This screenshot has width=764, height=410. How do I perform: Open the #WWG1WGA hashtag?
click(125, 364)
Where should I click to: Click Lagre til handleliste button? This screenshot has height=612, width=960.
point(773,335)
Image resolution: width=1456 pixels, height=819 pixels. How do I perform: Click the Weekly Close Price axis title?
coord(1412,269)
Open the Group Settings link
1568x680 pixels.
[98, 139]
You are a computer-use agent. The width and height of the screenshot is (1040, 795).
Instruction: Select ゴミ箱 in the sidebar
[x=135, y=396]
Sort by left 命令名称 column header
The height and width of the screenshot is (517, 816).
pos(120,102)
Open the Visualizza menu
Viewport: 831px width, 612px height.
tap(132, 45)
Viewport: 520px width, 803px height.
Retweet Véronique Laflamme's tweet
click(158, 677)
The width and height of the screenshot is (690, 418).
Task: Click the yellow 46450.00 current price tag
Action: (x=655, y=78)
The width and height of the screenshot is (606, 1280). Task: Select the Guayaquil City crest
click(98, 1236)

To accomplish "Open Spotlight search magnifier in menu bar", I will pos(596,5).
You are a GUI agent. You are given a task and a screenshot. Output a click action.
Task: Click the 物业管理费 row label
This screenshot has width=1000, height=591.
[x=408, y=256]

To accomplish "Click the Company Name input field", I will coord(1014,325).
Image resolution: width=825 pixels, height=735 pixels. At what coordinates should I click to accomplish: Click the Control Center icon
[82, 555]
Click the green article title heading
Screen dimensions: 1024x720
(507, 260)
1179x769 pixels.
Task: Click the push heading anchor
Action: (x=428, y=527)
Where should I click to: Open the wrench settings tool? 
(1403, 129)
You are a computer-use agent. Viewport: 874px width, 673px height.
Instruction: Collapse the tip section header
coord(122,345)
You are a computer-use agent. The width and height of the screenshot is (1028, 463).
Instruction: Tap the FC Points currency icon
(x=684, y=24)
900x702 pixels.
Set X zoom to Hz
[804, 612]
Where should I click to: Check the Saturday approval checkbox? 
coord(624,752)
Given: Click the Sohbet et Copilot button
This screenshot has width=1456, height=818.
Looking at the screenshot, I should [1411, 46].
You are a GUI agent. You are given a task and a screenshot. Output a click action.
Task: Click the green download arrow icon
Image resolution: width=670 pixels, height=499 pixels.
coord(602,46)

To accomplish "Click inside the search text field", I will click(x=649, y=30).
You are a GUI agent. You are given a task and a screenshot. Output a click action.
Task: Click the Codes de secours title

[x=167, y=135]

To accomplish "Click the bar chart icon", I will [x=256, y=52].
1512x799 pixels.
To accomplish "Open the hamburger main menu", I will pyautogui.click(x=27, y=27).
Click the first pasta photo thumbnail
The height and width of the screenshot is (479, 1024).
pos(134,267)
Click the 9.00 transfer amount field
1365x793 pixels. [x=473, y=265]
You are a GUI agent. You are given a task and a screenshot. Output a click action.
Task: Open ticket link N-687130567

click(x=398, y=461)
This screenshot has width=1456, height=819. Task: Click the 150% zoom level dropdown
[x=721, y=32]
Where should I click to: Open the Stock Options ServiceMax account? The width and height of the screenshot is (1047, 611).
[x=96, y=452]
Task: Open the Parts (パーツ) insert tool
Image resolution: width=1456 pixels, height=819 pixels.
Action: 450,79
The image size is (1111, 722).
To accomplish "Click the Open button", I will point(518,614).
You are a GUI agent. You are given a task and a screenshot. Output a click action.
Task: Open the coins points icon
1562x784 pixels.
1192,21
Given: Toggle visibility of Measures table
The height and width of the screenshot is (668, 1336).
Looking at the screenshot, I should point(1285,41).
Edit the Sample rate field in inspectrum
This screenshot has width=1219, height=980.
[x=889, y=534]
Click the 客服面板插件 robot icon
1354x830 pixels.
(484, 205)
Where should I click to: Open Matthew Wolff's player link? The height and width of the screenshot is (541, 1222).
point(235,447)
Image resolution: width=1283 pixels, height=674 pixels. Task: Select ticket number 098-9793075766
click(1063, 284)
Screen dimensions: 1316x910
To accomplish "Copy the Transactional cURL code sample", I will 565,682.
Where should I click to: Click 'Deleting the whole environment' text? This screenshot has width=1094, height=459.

__What the task asks__: Which of the rows above contain the word "Select"? Pick out each one and copy it in full, matching case exactly.

__Answer in full__:
Instruction: Select ゴミ箱 in the sidebar
The width and height of the screenshot is (606, 1280). Task: Select the Guayaquil City crest
Image resolution: width=1283 pixels, height=674 pixels. Task: Select ticket number 098-9793075766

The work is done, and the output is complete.